A pioneira imprensa esportiva da capital natalense (IV)

O sargento Tong Ramos Viana
depois se tornou oficial-médico

JOSÉ VANILSON JULIÃO

A mulherada também tinha o jornal, com seis páginas, para chamar “de seu”. O Sport. Vinculado ao Centro Esportivo Feminino. O primeiro número circula em 8 de maio de 1935. Como diretora Denize Albuquerque e redatoras Lígia Bezerra e Lourdes Garcia.

No segundo ano o número 21 circula em 10 de março de 1937, ‘dizendo-se exclusivamente feminino”, agora com a direção da intelectual Clarice da Silva Pereira Palma, e as mesmas redatoras. Com redação na Rua 13 de Maio (atual Princesa Isabel). Assinatura anual, avulso e número atrasado com o preço no tempo dos réis.

Entre os jornais especializados da década de 30/40 ainda se conta com O Atleta de Djalma de Albuquerque Maranhão, alvo de reportagens neste blog recentemente, surgido em 1938 com duração até meados do ano seguinte.

Além do semanário O Esporte, sediado na Rua Coronel Bonifácio, tem disponibilizado o número um do segundo ano de circulação (27 de abril de 1946).

Com o seguinte corpo redacional: o eterno abecedista Vicente Farache Neto (diretor-gerente), Valdemar Araújo (redator-chefe), um dos fundadores do extinto Diário de Natal, e Roberval Pinheiro Borges (secretário), depois redator esportivo da Tribuna do Norte.
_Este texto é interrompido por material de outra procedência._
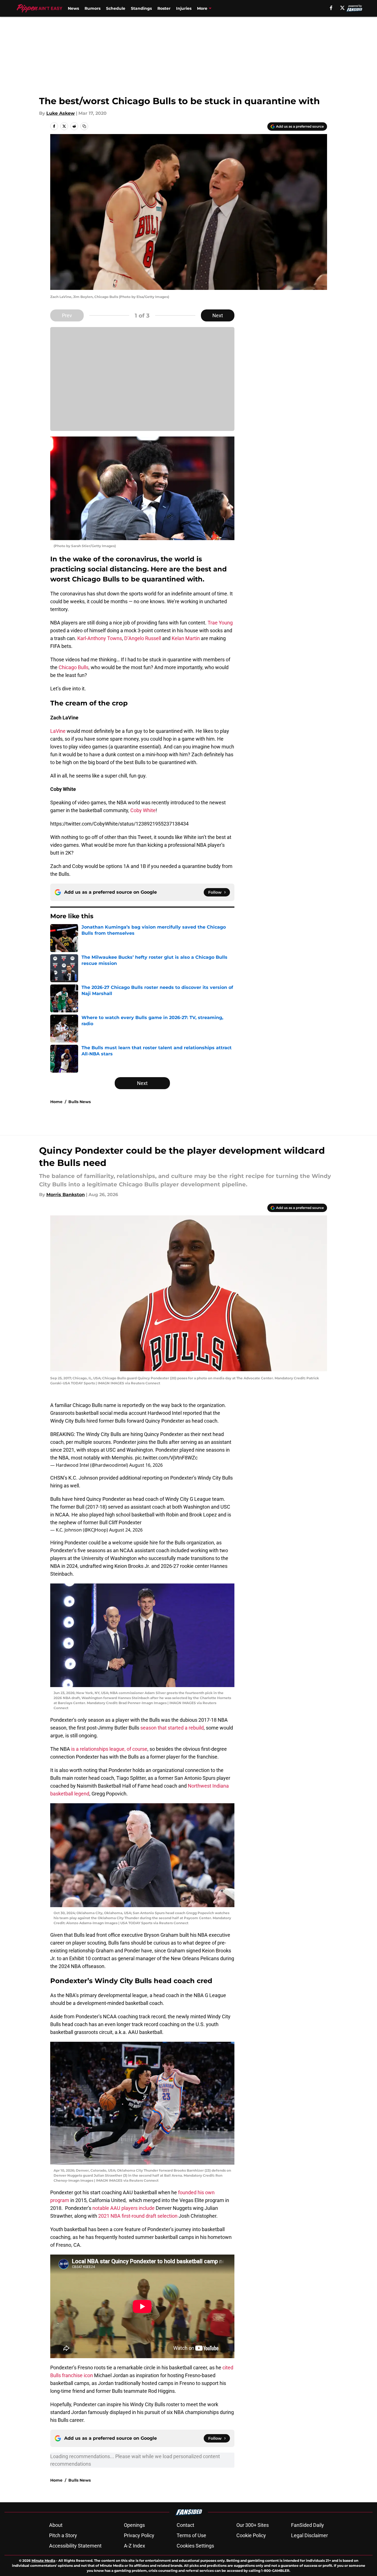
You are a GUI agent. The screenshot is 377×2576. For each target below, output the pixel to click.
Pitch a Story (63, 2535)
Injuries (183, 8)
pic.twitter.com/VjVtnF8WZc (166, 1458)
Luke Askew (60, 113)
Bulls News (79, 1101)
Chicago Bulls (73, 667)
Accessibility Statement (75, 2546)
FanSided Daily (307, 2525)
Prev (67, 315)
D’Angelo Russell (142, 638)
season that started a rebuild (172, 1728)
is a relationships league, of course (109, 1749)
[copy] (84, 126)
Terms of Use (191, 2535)
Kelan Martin (186, 638)
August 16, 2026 (146, 1465)
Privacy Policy (139, 2535)
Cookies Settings (195, 2546)
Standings (141, 8)
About (56, 2525)
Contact (185, 2525)
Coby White (143, 810)
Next (217, 315)
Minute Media (43, 2560)
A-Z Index (134, 2546)
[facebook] (331, 8)
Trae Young (220, 623)
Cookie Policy (251, 2535)
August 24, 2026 (126, 1530)
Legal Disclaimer (309, 2535)
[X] (342, 8)
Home (56, 1101)
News (73, 8)
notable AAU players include (123, 2208)
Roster (164, 8)
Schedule (115, 8)
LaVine (58, 731)
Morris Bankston (65, 1194)
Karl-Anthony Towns (99, 638)
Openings (134, 2525)
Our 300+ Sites (252, 2525)
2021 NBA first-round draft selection (138, 2216)
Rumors (92, 8)
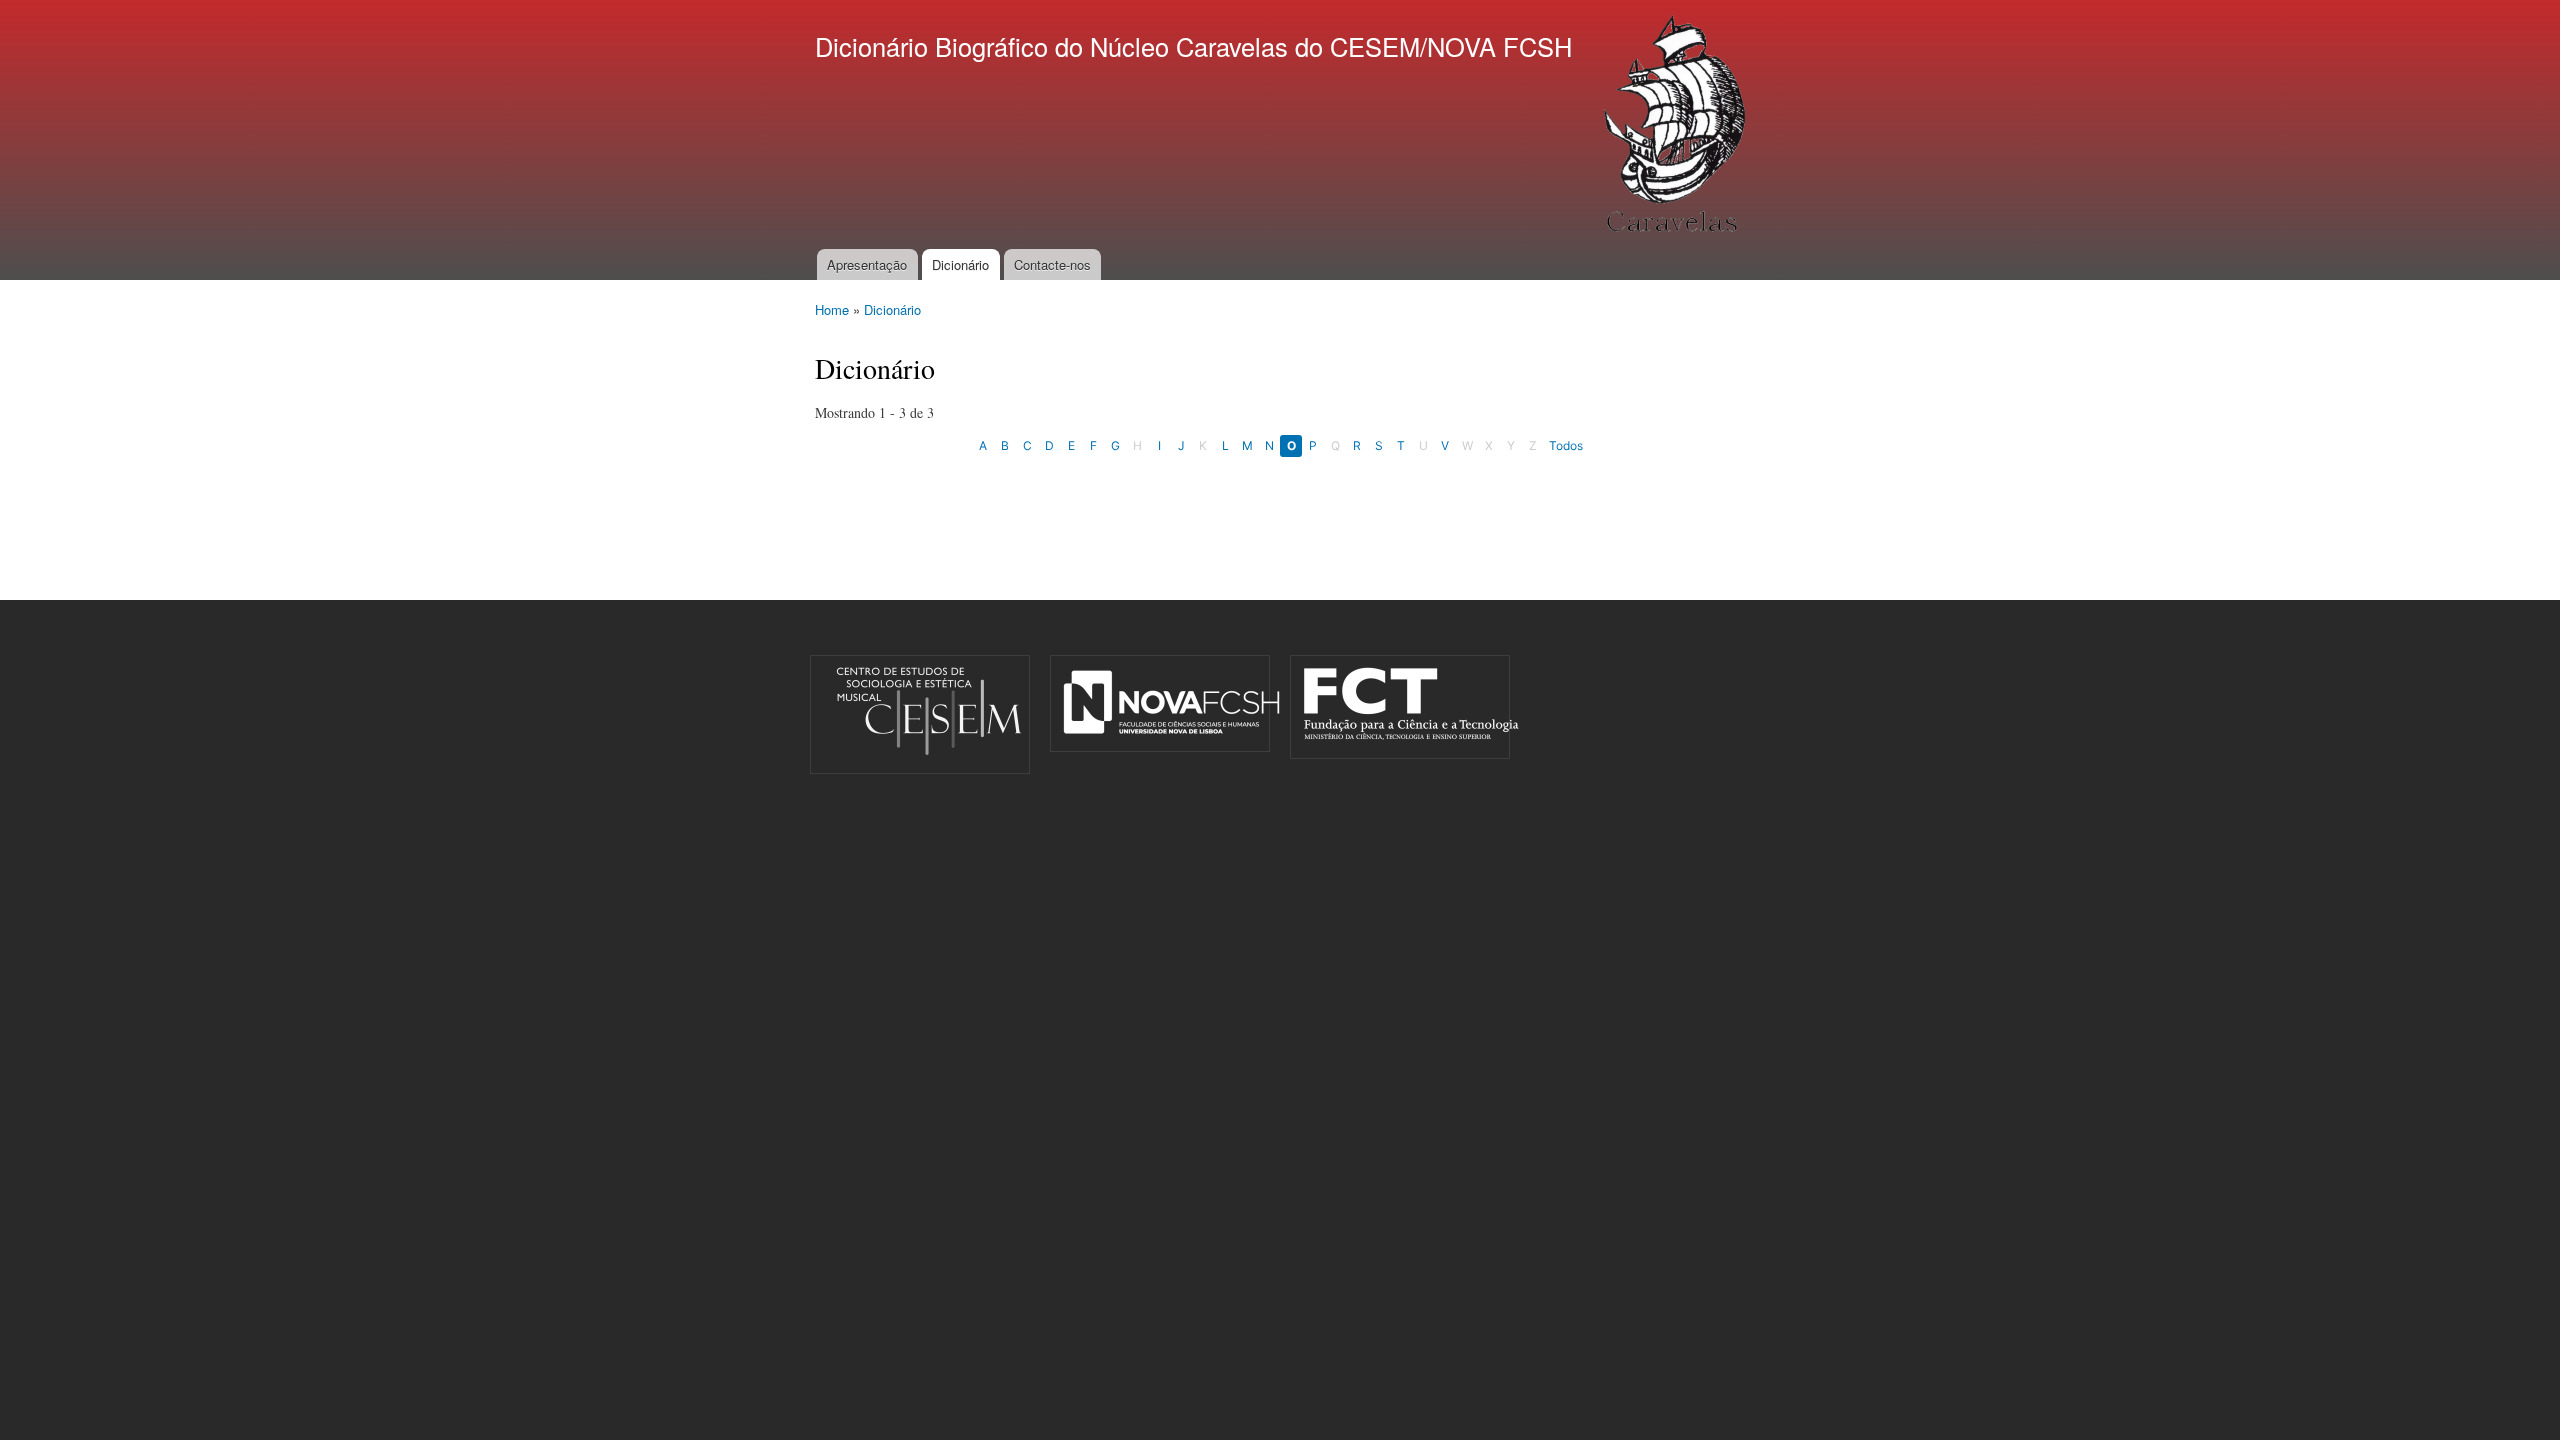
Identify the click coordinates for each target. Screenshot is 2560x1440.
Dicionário (960, 264)
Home (832, 309)
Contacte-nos (1052, 264)
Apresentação (867, 264)
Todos (1566, 445)
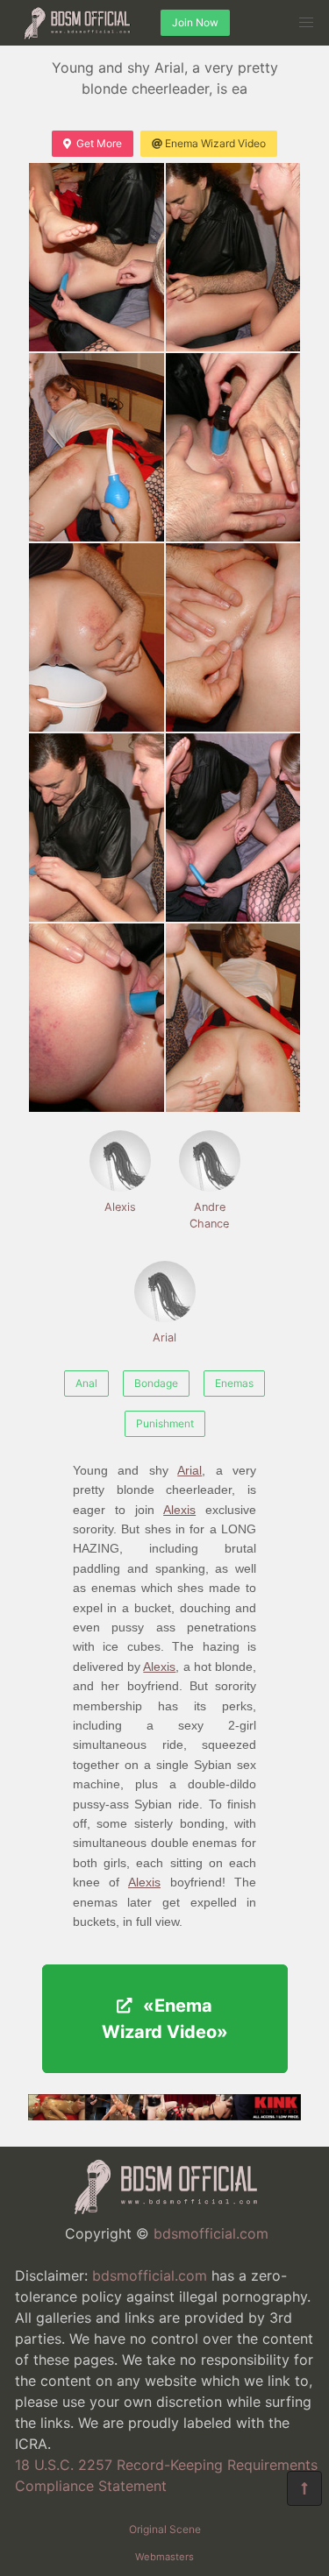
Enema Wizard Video (215, 143)
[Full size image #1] (233, 257)
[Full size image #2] (96, 447)
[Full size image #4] (96, 637)
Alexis (120, 1207)
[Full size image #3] (233, 447)
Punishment (165, 1423)
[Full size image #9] (233, 1018)
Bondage (156, 1383)
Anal (86, 1383)
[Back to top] (304, 2488)
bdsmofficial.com (211, 2233)
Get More (99, 143)
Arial (164, 1337)
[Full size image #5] (233, 637)
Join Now (195, 22)
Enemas (234, 1383)
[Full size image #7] (233, 827)
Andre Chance (209, 1215)
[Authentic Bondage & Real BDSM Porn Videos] (164, 2115)
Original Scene (165, 2529)
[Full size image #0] (96, 257)
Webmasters (164, 2557)
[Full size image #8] (96, 1018)
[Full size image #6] (96, 827)
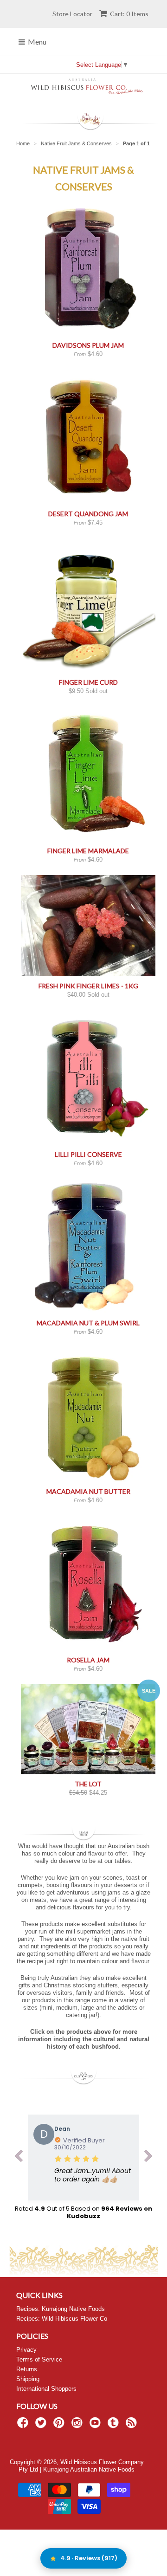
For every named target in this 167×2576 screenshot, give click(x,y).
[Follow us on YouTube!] (96, 2425)
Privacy (26, 2349)
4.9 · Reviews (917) (88, 2558)
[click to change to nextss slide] (148, 2157)
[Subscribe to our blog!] (133, 2425)
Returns (26, 2369)
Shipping (27, 2378)
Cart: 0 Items (129, 14)
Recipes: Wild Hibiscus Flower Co (61, 2318)
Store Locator (72, 14)
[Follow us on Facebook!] (24, 2425)
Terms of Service (39, 2359)
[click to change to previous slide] (18, 2157)
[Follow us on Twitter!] (42, 2425)
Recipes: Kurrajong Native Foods (60, 2308)
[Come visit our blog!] (115, 2425)
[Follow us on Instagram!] (78, 2425)
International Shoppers (46, 2388)
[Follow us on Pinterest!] (60, 2425)
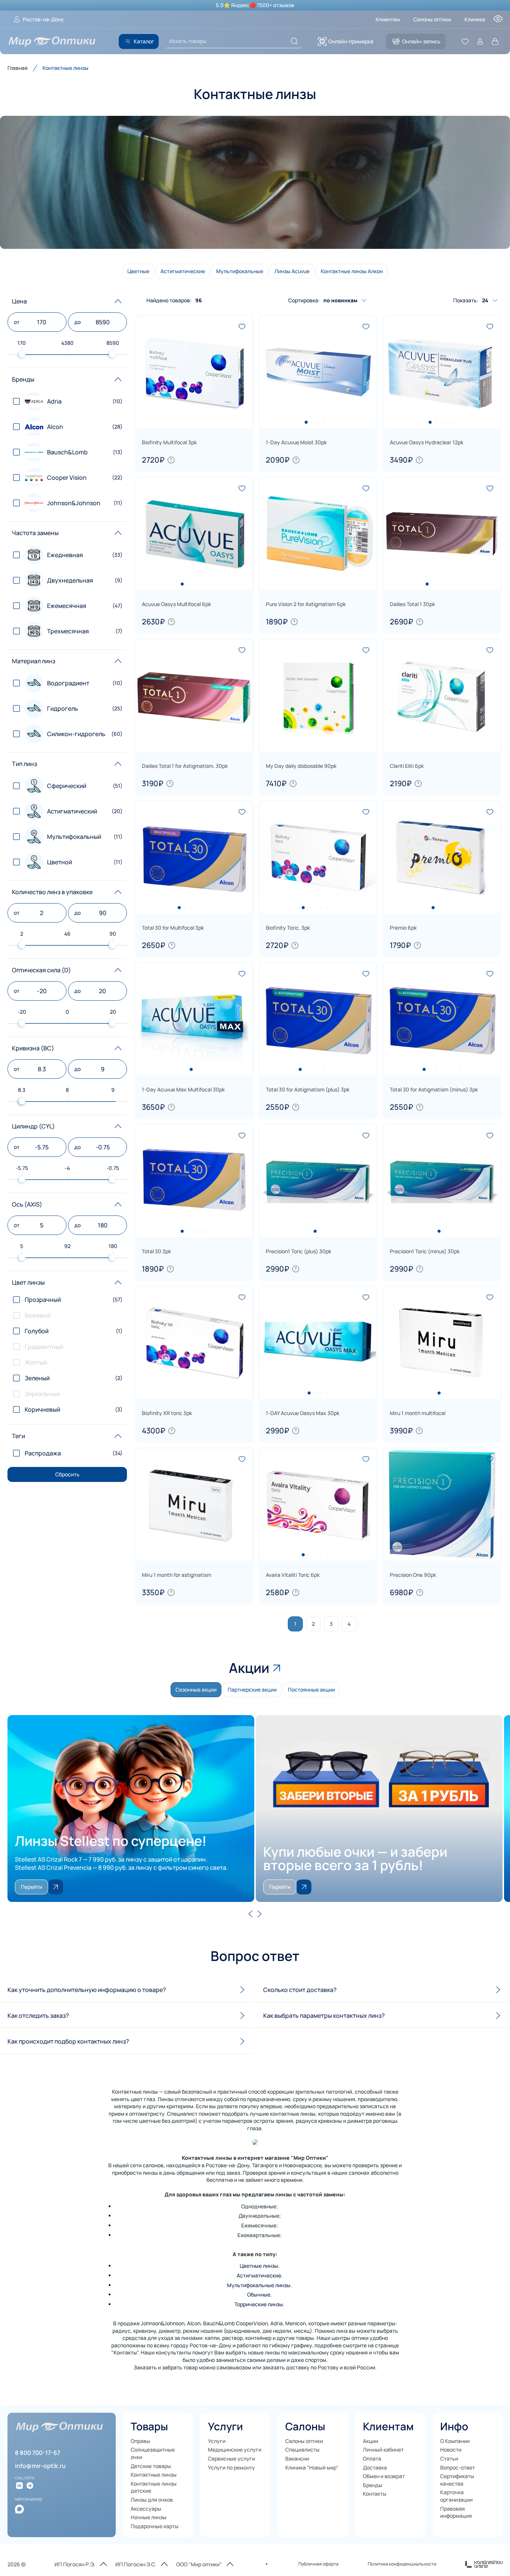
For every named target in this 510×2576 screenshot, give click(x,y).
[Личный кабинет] (480, 41)
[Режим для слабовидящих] (498, 21)
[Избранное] (465, 41)
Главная (17, 67)
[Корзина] (495, 41)
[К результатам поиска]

Colaboradores: Murilo Melo Filho, Wlademir Limeira, Adalberto Véras, Manoel Fernandes de Oliveira, Jandir Costa, Walter Pedrosa, Tong Ramos Viana (sargento do Exército, carioca na guerra em Natal, e árbitro), Cláudio Pignataro, Inácio Pires e outros.

Não tinha assinaturas, preferia a venda avulsa: Cr$ 0,60 e número atrasado 1,00 Cruzeiro. O escritor Manoel Rodrigues de Melo, no livro “Dicionário da Imprensa no Rio Grande do Norte” (1987), diz que era bem impresso, provavelmente nas oficinas da gráfica de A República.